Transferring data from a participant to JATOS server
I have a question about JATOS and data transferring. I might have missed the information somewhere else, but I am not really sure what I’m looking at. I am currently planning to run a self-paced reading experiment using the script from the end of this thread (https://forum.cogsci.nl/discussion/1235/solved-self-paced-reading-task). Due to the nature of the task, the size of the dataset per participant is quite large (about 9.2 MB in JSON format). I have managed to figure out the 5 MB restriction on data per one study run and have increased it (by following these instructions https://forum.cogsci.nl/discussion/6390/file-sizes-too-large).
However, the data transfer is still unusually long for 10 MB. I have tested the data transfer on multiple upload speeds (4 Mbps – 68 s, 19 Mbps – 32 s, 93 Mbps – 21 s). Of course, the speed varied, but for practical reasons, 20 seconds on a high-speed connection is not ideal, since I assume most of my participants are more likely closer to internet speeds that require up to a minute for data transfer. In that case, I cannot rely on them to leave the window open and wait for the end of the transfer. Additionally, it leaves a larger risk of interrupting the connection and data being lost. I am running this on Digital Ocean droplet (8 GB / 4 AMD CPUs; 160 GB NVMe SSDs; 5 TB transfer).
Finally, my question is: is the slow data transfer due to some other restriction on JATOS I can’t manage to detect, or is it simply due to the connection and the size of the data? Do you have some advice on how to handle this issue? I am attaching the OS study files and some of the JSON data I obtained during this testing through this link: https://drive.google.com/drive/folders/1gITLlTmEEIavSgJ_b8Ya9jxUYB4CG_dE?usp=sharing
Thanks in advance!
Comments
10 MB is pretty large for result data (even for OpenSesame ones). I recommend you try one more time to reduce the size. I had a look at your example result file and saw many repeating fields.

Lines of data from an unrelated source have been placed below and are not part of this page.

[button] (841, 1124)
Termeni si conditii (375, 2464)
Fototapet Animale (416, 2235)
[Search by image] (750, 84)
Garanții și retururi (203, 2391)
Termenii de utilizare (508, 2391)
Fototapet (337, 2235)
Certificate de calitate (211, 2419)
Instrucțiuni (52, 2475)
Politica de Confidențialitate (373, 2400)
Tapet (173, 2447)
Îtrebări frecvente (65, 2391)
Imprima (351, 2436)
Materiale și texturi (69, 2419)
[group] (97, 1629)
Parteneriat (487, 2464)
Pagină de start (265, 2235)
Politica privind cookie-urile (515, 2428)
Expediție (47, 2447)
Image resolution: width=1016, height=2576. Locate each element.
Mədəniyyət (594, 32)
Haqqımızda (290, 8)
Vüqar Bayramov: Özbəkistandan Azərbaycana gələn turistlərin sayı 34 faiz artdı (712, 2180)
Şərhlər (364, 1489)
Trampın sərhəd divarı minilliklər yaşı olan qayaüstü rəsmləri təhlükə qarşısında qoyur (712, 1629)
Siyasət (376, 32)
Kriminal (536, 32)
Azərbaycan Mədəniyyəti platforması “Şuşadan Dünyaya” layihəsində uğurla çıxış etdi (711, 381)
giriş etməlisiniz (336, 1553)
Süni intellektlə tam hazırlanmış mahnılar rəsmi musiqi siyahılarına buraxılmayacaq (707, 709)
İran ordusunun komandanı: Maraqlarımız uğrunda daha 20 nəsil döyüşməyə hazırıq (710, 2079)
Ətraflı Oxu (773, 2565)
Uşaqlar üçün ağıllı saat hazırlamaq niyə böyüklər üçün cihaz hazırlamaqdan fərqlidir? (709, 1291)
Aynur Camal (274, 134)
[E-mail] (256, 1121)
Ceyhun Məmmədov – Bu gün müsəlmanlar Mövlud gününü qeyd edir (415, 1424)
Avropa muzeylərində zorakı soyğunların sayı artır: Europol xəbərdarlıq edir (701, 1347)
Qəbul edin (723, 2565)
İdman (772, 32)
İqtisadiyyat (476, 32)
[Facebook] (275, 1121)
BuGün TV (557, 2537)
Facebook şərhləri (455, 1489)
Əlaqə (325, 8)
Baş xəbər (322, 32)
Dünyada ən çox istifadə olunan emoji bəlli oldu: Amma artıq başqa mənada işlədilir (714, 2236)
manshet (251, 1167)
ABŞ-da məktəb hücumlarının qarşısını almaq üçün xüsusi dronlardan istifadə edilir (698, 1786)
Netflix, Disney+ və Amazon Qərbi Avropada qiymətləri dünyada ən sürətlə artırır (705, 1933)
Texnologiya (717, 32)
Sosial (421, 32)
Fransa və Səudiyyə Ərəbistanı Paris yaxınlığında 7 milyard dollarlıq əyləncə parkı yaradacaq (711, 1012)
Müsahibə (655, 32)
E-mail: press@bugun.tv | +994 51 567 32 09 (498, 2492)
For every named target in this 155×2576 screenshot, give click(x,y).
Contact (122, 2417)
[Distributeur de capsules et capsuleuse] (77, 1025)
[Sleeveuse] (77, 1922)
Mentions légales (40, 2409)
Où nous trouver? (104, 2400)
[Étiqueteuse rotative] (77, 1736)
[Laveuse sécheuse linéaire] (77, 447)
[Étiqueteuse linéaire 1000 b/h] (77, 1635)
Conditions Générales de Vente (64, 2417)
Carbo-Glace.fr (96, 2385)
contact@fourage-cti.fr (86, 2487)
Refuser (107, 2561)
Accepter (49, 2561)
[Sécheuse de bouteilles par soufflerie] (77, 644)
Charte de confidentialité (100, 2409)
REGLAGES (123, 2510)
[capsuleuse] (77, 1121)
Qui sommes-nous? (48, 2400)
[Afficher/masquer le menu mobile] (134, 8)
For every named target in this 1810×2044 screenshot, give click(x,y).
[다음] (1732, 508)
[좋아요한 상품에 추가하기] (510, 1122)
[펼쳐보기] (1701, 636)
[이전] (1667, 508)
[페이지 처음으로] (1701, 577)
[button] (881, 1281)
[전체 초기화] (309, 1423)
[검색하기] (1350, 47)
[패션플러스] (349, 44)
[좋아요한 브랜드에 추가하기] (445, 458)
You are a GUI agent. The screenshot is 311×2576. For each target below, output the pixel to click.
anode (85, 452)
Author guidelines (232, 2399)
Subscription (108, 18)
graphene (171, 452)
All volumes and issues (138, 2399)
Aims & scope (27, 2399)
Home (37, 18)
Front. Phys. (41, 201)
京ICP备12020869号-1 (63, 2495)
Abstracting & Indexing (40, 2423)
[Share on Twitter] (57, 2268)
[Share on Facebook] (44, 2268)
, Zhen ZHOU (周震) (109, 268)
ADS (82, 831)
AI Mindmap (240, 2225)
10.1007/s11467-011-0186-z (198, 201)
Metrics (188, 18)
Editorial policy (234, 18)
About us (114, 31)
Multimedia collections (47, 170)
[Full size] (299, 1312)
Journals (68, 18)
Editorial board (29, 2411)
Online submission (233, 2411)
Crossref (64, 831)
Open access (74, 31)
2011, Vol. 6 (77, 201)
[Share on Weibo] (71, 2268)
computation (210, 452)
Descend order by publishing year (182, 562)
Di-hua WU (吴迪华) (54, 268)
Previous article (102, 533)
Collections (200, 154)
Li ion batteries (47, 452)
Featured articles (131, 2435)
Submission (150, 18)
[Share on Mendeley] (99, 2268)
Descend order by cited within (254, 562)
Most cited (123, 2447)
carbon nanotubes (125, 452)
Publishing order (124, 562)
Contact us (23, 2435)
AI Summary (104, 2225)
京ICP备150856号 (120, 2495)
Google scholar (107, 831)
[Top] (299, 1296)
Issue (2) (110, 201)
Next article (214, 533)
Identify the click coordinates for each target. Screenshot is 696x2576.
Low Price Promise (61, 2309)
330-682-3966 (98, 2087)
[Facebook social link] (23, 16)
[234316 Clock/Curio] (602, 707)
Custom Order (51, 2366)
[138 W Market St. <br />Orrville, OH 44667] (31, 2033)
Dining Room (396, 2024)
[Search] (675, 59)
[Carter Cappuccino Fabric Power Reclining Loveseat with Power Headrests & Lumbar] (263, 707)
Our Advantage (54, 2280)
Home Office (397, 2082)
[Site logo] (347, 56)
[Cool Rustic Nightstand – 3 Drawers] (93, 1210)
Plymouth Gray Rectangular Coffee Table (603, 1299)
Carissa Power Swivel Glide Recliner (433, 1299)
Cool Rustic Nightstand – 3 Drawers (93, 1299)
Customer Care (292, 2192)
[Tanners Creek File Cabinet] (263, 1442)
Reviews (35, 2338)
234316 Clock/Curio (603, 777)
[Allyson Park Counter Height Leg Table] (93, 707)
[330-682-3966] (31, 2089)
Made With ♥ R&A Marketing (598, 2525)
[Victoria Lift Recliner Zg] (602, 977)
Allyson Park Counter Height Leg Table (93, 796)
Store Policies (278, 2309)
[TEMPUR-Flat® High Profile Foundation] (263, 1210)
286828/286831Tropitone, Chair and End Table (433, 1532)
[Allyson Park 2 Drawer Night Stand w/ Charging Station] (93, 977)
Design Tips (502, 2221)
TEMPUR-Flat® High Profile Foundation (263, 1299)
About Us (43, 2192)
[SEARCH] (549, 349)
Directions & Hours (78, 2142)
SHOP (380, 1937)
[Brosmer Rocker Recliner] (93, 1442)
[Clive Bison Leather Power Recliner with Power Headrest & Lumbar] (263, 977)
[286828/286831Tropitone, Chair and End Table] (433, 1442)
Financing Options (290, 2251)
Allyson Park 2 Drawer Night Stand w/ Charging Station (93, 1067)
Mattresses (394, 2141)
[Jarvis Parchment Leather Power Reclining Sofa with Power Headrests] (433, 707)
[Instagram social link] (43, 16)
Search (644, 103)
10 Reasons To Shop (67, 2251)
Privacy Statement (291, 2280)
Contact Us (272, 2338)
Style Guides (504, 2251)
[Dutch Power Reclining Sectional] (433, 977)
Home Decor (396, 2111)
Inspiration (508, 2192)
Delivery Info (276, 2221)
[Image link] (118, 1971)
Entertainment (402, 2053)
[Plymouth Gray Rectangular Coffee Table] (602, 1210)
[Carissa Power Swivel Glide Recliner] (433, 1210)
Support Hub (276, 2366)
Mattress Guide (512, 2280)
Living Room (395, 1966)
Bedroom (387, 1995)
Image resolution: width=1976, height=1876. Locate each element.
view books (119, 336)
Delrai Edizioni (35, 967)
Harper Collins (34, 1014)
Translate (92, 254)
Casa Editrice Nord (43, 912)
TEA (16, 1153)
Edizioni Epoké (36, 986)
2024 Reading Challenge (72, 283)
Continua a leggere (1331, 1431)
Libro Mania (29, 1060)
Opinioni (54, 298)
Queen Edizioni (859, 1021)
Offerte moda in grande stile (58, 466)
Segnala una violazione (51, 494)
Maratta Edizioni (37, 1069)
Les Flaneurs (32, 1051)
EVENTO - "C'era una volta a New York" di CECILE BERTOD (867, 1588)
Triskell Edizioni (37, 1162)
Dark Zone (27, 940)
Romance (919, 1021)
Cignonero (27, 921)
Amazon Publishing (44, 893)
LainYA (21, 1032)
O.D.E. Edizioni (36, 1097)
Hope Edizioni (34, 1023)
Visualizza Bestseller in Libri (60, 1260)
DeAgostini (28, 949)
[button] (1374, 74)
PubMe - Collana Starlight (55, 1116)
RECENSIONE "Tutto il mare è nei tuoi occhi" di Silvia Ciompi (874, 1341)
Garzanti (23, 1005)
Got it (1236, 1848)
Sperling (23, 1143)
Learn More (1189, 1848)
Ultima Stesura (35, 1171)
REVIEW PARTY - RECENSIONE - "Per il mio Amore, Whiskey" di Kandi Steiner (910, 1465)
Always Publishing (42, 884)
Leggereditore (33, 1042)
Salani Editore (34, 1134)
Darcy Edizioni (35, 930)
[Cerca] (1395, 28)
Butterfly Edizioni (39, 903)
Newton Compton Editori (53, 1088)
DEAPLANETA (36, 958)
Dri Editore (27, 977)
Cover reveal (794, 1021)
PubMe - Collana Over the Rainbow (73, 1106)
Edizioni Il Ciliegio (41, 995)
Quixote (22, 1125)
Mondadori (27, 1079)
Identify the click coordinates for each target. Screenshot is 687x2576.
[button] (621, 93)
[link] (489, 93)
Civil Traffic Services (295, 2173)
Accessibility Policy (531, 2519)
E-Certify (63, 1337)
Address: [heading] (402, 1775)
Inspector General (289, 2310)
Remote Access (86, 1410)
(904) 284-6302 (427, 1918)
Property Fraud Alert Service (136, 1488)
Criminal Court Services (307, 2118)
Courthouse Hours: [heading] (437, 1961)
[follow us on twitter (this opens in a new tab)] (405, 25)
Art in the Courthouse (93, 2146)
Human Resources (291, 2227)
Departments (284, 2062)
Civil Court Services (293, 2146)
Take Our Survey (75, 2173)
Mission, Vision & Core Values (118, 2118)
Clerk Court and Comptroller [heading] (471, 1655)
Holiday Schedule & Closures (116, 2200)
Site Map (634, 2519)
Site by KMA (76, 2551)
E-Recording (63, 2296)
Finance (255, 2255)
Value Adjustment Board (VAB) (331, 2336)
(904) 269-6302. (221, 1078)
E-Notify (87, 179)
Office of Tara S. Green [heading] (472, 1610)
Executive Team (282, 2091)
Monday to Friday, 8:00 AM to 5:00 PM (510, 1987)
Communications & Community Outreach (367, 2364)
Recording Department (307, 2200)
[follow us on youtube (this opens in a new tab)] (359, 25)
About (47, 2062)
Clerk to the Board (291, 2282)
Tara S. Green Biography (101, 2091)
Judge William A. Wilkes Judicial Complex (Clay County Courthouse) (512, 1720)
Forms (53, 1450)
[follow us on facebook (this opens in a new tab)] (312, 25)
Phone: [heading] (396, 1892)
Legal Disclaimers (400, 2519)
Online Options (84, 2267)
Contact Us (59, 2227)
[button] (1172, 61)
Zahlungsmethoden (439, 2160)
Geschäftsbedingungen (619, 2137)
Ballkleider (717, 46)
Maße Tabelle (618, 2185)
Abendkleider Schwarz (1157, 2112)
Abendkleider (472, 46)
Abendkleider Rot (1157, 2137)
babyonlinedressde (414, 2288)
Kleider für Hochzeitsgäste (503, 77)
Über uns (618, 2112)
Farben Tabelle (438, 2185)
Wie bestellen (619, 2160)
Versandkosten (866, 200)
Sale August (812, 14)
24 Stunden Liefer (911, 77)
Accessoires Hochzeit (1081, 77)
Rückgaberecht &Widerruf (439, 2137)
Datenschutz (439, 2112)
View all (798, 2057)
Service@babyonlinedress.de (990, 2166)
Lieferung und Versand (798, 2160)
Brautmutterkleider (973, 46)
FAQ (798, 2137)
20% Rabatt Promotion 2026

But to answer your question: No JATOS has no other restriction to limit the data transfer - there is no throttling build in. JATOS tries to handle the incoming result data as fast as possible. I sometimes do stress tests with JATOS and use e.g. 10 MB result data and JATOS can handle them pretty fast (definitely faster than 21s you had with 93 Mbps upload speed). I guess there is something different slowing down your data. I'm curous: How long does it take on a local JATOS where you have no Internet that slows you down?
What you can give a try is turning off the study logs. JATOS calculates a hash from each incoming result data and keeps this hash in the study log. If you have large result data calculating this hash uses some CPU and can take some time. You can put
jatos.studyLogs.enabled = false
in your production.conf to turn off the study logs.Best,
Kristian
I had another idea: are you using a MySQL with your JATOS? Then I'd strongly recommend to turn off the binary log (https://www.jatos.org/JATOS-with-MySQL.html#optional-deactivate-mysqls-binary-log).
Kristian
Thank you very much for the quick response. In the meantime, I reduced the number of logged variables significantly and reduced it to 1 MB per participant. I did not test this extensively yet, but even on the smallest possible droplet on Digital Ocean, it transferred very quickly, barely showing the data transfer screen. When I tested the original file (logging all variables) on a local JATOS, and it took 18 seconds to send data. This seems to go along with your hypothesis about something else slowing the data, since it is not a matter of connection.
Also thank you for the suggestions about study logs and binary logs of MySQL. I tried to disable the study logs, and it did not seem to help much, although I did test this on a smaller droplet than the one mentioned in the original post. Maybe it really is the issue with the data.
Best,
Ksenija